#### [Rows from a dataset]
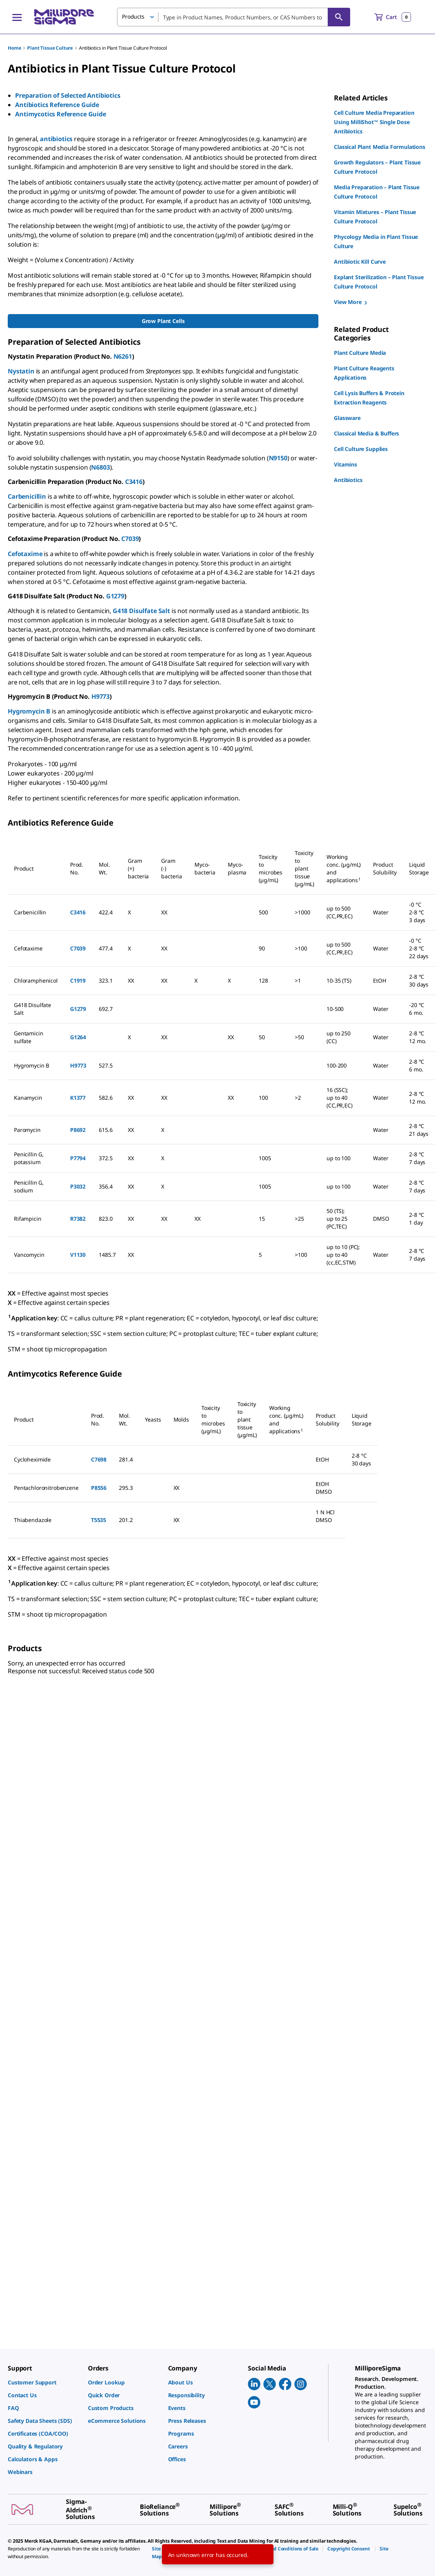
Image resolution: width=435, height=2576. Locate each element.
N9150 (278, 458)
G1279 (115, 596)
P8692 (78, 1129)
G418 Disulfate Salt (141, 610)
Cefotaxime (25, 553)
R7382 (78, 1218)
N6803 (100, 467)
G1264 (78, 1037)
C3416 (134, 481)
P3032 (78, 1186)
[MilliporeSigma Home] (64, 16)
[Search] (339, 17)
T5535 (98, 1520)
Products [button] (133, 16)
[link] (44, 2382)
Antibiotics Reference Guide (57, 104)
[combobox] (233, 17)
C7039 (130, 538)
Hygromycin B (29, 711)
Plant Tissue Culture (50, 48)
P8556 (99, 1487)
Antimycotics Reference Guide (60, 114)
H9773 (100, 696)
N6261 (122, 356)
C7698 (99, 1459)
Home (14, 48)
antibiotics (56, 139)
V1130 (78, 1254)
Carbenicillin (27, 496)
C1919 (78, 980)
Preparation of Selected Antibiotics (67, 95)
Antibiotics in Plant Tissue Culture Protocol (123, 48)
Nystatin (21, 371)
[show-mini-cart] (392, 17)
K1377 (78, 1097)
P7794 (78, 1158)
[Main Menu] (17, 17)
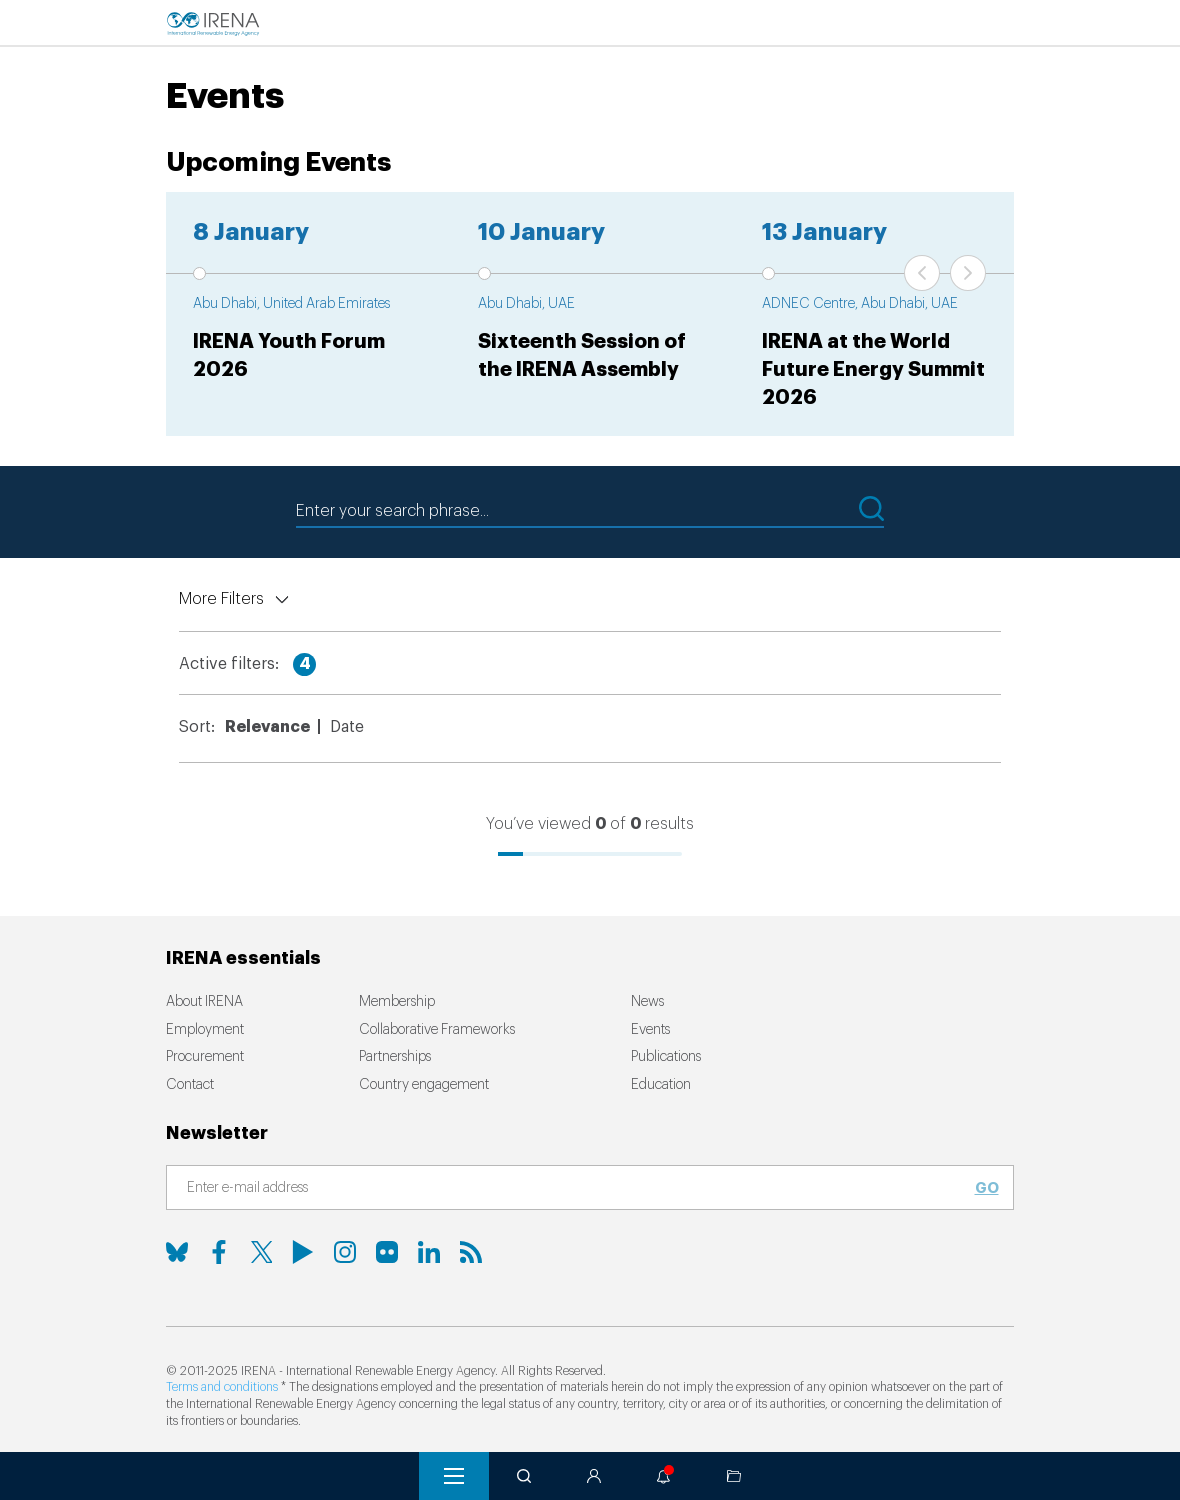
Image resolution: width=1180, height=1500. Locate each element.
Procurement (205, 1057)
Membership (397, 1002)
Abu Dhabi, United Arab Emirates (291, 304)
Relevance (267, 727)
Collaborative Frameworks (437, 1030)
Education (661, 1085)
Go (987, 1188)
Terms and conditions (222, 1387)
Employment (205, 1030)
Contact (190, 1085)
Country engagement (424, 1085)
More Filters (221, 599)
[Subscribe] (578, 1189)
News (647, 1002)
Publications (666, 1057)
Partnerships (395, 1057)
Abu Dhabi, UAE (526, 304)
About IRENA (204, 1002)
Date (347, 727)
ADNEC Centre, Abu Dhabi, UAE (860, 304)
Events (650, 1030)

#### [OBJECTIVE]
Repeat word for word the part of the rows that opens with the line containing "P7794 (78, 1158)" and closes with the line containing "Abu Dhabi, UAE (526, 304)", including both of those lines. Leave the pictures out of your answer.

#### [COMPLETE OUTPUT]
P7794 (78, 1158)
[Main Menu] (17, 17)
Image resolution: width=1180, height=1500. Locate each element.
Procurement (205, 1057)
Membership (397, 1002)
Abu Dhabi, United Arab Emirates (291, 304)
Relevance (267, 727)
Collaborative Frameworks (437, 1030)
Education (661, 1085)
Go (987, 1188)
Terms and conditions (222, 1387)
Employment (205, 1030)
Contact (190, 1085)
Country engagement (424, 1085)
More Filters (221, 599)
[Subscribe] (578, 1189)
News (647, 1002)
Publications (666, 1057)
Partnerships (395, 1057)
Abu Dhabi, UAE (526, 304)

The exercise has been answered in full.